TASK TO CARRY OUT -
Reproduce every item below word for word, keeping each line in its original order.

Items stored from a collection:
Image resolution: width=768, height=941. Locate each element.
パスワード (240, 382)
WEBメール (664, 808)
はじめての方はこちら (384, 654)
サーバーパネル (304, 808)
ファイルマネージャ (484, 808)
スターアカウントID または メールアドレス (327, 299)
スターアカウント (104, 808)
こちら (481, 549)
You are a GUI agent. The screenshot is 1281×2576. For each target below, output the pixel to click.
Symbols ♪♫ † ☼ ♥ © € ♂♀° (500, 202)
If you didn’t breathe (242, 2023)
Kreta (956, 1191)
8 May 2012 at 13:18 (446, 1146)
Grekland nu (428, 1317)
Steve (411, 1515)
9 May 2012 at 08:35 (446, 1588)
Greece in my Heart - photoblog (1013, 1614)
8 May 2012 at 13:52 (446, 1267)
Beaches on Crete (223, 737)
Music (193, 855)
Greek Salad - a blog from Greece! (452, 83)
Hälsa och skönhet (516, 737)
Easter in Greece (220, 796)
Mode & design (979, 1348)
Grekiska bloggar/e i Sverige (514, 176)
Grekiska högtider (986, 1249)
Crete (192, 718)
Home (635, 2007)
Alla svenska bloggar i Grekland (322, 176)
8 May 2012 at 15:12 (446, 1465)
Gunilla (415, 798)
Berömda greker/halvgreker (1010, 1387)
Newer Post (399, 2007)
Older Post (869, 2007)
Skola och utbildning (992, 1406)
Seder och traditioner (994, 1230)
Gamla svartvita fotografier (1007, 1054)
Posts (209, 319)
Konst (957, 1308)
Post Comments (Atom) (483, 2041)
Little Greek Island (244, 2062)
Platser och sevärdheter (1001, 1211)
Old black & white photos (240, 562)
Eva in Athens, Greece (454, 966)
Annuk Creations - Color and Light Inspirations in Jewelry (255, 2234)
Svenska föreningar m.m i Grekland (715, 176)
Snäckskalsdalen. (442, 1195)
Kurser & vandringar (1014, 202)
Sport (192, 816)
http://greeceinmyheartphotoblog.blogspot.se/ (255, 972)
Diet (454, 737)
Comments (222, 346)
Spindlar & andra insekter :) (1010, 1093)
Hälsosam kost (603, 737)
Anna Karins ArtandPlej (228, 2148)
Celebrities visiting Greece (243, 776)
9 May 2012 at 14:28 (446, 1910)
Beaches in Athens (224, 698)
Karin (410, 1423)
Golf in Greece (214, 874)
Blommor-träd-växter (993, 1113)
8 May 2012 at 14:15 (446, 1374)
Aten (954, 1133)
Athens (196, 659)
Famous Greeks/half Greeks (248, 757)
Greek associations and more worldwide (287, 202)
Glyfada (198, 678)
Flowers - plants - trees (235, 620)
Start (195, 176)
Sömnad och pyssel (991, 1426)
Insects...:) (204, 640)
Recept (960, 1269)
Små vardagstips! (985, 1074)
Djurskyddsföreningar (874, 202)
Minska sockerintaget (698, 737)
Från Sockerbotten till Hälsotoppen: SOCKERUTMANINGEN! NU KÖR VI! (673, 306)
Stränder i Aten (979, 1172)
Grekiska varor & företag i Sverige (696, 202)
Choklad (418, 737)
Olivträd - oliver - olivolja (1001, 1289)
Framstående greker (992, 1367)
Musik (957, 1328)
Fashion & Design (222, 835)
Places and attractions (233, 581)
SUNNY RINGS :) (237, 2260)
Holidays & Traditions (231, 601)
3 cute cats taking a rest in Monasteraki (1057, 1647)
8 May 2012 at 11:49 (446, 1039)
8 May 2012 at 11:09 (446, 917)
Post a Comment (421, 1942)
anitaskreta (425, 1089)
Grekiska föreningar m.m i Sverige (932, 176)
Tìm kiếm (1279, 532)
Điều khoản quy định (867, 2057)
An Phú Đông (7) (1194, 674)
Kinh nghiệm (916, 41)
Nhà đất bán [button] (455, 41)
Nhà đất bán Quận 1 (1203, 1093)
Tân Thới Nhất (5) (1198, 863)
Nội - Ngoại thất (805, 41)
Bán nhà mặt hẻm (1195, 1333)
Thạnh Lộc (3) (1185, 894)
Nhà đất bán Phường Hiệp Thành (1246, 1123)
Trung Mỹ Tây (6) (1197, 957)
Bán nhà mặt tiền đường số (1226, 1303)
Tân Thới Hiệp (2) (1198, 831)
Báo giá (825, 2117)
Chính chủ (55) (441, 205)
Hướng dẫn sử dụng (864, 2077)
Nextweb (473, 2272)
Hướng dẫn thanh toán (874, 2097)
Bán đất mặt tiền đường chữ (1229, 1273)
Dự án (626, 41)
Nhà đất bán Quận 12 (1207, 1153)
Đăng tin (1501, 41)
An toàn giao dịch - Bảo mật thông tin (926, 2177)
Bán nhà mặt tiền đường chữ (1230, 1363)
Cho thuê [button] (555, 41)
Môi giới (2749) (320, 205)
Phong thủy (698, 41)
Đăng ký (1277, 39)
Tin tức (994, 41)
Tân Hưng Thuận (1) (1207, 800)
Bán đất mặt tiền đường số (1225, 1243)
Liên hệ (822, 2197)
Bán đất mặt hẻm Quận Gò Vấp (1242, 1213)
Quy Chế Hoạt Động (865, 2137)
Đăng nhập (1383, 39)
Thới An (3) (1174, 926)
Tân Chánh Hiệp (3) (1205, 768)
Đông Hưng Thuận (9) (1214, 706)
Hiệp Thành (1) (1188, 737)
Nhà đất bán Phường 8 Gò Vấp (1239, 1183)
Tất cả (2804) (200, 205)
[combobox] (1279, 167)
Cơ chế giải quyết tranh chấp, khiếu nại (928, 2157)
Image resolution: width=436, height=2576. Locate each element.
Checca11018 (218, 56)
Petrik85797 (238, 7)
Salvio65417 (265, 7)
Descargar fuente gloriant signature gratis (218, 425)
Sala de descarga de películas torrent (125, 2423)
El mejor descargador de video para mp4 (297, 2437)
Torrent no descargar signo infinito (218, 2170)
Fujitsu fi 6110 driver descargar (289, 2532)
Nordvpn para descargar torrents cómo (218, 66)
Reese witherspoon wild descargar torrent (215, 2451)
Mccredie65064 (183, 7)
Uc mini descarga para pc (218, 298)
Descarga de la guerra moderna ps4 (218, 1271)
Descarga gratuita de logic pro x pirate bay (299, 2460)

WRITTEN SOLUTION -
Image resolution: width=768, height=941. Locate each element.
パスワード (240, 382)
WEBメール (664, 808)
はじめての方はこちら (384, 654)
サーバーパネル (304, 808)
ファイルマネージャ (484, 808)
スターアカウントID または メールアドレス (327, 299)
スターアカウント (104, 808)
こちら (481, 549)
You are a GUI agent. The screenshot is 1281×2576. For each target below, output the pixel to click.
Symbols ♪♫ † ☼ ♥ © € ♂♀° (500, 202)
If you didn’t breathe (242, 2023)
Kreta (956, 1191)
8 May 2012 at 13:18 (446, 1146)
Grekland nu (428, 1317)
Steve (411, 1515)
9 May 2012 at 08:35 (446, 1588)
Greece in my Heart - photoblog (1013, 1614)
8 May 2012 at 13:52 (446, 1267)
Beaches on Crete (223, 737)
Music (193, 855)
Greek Salad - a blog from Greece! (452, 83)
Hälsa och skönhet (516, 737)
Easter in Greece (220, 796)
Mode & design (979, 1348)
Grekiska bloggar/e i Sverige (514, 176)
Grekiska högtider (986, 1249)
Crete (192, 718)
Home (635, 2007)
Alla svenska bloggar i Grekland (322, 176)
8 May 2012 at 15:12 (446, 1465)
Gunilla (415, 798)
Berömda greker/halvgreker (1010, 1387)
Newer Post (399, 2007)
Older Post (869, 2007)
Skola och utbildning (992, 1406)
Seder och traditioner (994, 1230)
Gamla svartvita fotografier (1007, 1054)
Posts (209, 319)
Konst (957, 1308)
Post Comments (Atom) (483, 2041)
Little Greek Island (244, 2062)
Platser och sevärdheter (1001, 1211)
Old black & white photos (240, 562)
Eva in Athens, Greece (454, 966)
Annuk Creations - Color and Light Inspirations in Jewelry (255, 2234)
Svenska föreningar m.m i Grekland (715, 176)
Snäckskalsdalen. (442, 1195)
Kurser & vandringar (1014, 202)
Sport (192, 816)
http://greeceinmyheartphotoblog.blogspot.se/ (255, 972)
Diet (454, 737)
Comments (222, 346)
Spindlar & andra insekter :) (1010, 1093)
Hälsosam kost (603, 737)
Anna Karins ArtandPlej (228, 2148)
Celebrities visiting Greece (243, 776)
9 May 2012 at 14:28 (446, 1910)
Beaches in Athens (224, 698)
Karin (410, 1423)
Golf in Greece (214, 874)
Blommor-träd-växter (993, 1113)
8 May 2012 at 14:15 (446, 1374)
Aten (954, 1133)
Athens (196, 659)
Famous Greeks/half Greeks (248, 757)
Greek associations and more worldwide (287, 202)
Glyfada (198, 678)
Flowers - plants - trees (235, 620)
Start (195, 176)
Sömnad och pyssel (991, 1426)
Insects...:) (204, 640)
Recept (960, 1269)
Små vardagstips! (985, 1074)
Djurskyddsföreningar (874, 202)
Minska sockerintaget (698, 737)
Från Sockerbotten till Hälsotoppen: SOCKERUTMANINGEN! NU KÖR VI! (673, 306)
Stränder i Aten (979, 1172)
Grekiska varor & företag i Sverige (696, 202)
Choklad (418, 737)
Olivträd - oliver - olivolja (1001, 1289)
Framstående greker (992, 1367)
Musik (957, 1328)
Fashion & Design (222, 835)
Places and attractions (233, 581)
SUNNY RINGS :) (237, 2260)
Holidays & Traditions (231, 601)
3 cute cats taking a rest in Monasteraki (1057, 1647)
8 May 2012 at 11:49 (446, 1039)
8 May 2012 at 11:09 (446, 917)
Post a Comment (421, 1942)
anitaskreta (425, 1089)
Grekiska föreningar m.m i Sverige (932, 176)
Tìm kiếm (1279, 532)
Điều khoản quy định (867, 2057)
An Phú Đông (7) (1194, 674)
Kinh nghiệm (916, 41)
Nhà đất bán [button] (455, 41)
Nhà đất bán Quận 1 (1203, 1093)
Tân Thới Nhất (5) (1198, 863)
Nội - Ngoại thất (805, 41)
Bán nhà mặt hẻm (1195, 1333)
Thạnh Lộc (3) (1185, 894)
Nhà đất bán Phường Hiệp Thành (1246, 1123)
Trung Mỹ Tây (6) (1197, 957)
Bán nhà mặt tiền đường số (1226, 1303)
Tân Thới Hiệp (2) (1198, 831)
Báo giá (825, 2117)
Chính chủ (55) (441, 205)
Hướng dẫn sử dụng (864, 2077)
Nextweb (473, 2272)
Hướng dẫn thanh toán (874, 2097)
Bán đất mặt tiền đường chữ (1229, 1273)
Dự án (626, 41)
Nhà đất bán Quận 12 (1207, 1153)
Đăng tin (1501, 41)
An toàn giao dịch - Bảo mật thông tin (926, 2177)
Bán nhà mặt tiền đường chữ (1230, 1363)
Cho thuê [button] (555, 41)
Môi giới (2749) (320, 205)
Phong thủy (698, 41)
Đăng ký (1277, 39)
Tin tức (994, 41)
Tân Hưng Thuận (1) (1207, 800)
Bán đất mặt tiền đường số (1225, 1243)
Liên hệ (822, 2197)
Bán đất mặt hẻm Quận Gò Vấp (1242, 1213)
Quy Chế Hoạt Động (865, 2137)
Đăng nhập (1383, 39)
Thới An (3) (1174, 926)
Tân Chánh Hiệp (3) (1205, 768)
Đông Hưng Thuận (9) (1214, 706)
Hiệp Thành (1) (1188, 737)
Nhà đất bán Phường 8 Gò Vấp (1239, 1183)
Tất cả (2804) (200, 205)
[combobox] (1279, 167)
Cơ chế giải quyết tranh chấp, khiếu nại (928, 2157)
Image resolution: width=436, height=2576. Locate each element.
Checca11018 (218, 56)
Petrik85797 (238, 7)
Salvio65417 (265, 7)
Descargar fuente gloriant signature gratis (218, 425)
Sala de descarga de películas torrent (125, 2423)
El mejor descargador de video para mp4 (297, 2437)
Torrent no descargar signo infinito (218, 2170)
Fujitsu fi 6110 driver descargar (289, 2532)
Nordvpn para descargar torrents cómo (218, 66)
Reese witherspoon wild descargar torrent (215, 2451)
Mccredie65064 (183, 7)
Uc mini descarga para pc (218, 298)
Descarga de la guerra moderna ps4 (218, 1271)
Descarga gratuita de logic pro x pirate bay (299, 2460)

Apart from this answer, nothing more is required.